Thursday, October 19, 2006

The Curse of Data Mining

Most data miners are familiar with the Curse of Dimensionality - computation time is an exponential function of the number of the dimensions. The statistical version is that the amount of data needed to carry out a low variance inference is an exponential function of the dimension.

In data mining it often said that the 80% of a data miners time is spent on data preparation. I think the nature of data mining suggests that it will be very hard to break this barrier. In some sense it is the curse of data mining.

Wednesday, October 11, 2006

Closet Data Miners

There is a tendency, especially among some statisticians and econometricians, to be condescending about "data mining". This is well known, understandable and can be explained as ignorance. It is the job of data miners to educate them and bring them to the 21st century. Recently, I noticed that even people involved in "machine learning" tend to look down upon data mining. Now that is a surprise -especially given the history of failures associated with AI. Paradoxically, the leaders in different fields tend to be most open to data mining.
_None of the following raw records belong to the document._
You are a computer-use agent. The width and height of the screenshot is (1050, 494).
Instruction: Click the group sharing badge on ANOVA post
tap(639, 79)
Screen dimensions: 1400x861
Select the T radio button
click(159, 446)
Partly because they are not shy to admit that all scientific inquiry involves some sort of data mining activity. In some sense all scientists are closet data miners.
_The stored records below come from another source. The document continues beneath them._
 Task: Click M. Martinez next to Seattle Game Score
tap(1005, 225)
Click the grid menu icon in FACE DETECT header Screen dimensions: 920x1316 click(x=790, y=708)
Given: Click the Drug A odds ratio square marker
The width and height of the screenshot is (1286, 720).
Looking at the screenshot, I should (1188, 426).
When one of our papers was rejected at IEEE ICDM 2006, one of the reviewers can down on "association rule mining" like a ton-of-bricks. He (or She) made the preposterous claim that association rule mining cannot be used for classification because it is based on frequency and we should look at other machine learning based algorithms! Hello, what about classification algorithms which use Bayes rule (for e.g., Naive Bayes). Isn't that based on frequency. Data mining is unashamedly an inductive task - and it has to be based on counting.


I like to think of association rule mining framework as an "algorithm design pattern". In spirit similar to dynamic programming - "subproblems of optimal problems must be optimal". In association rule mining it is the anti-monotonic condition which is the key insight - "subsets of interesting sets must be interesting". How we go about using this insight is now upto us. Who would have have thought that Maximum A Posteriori (MAP) estimate for a Markov Random Field could be derived using a max-flow min-cut algorithm. Similary, the most fundamental advance in 21st century statistics is probably Gibbs sampling, and that appeared in an IEEE PAMI paper on image segmentation. Looks like for some machine learners the world is bookended by PAC estimates and the kernel trick.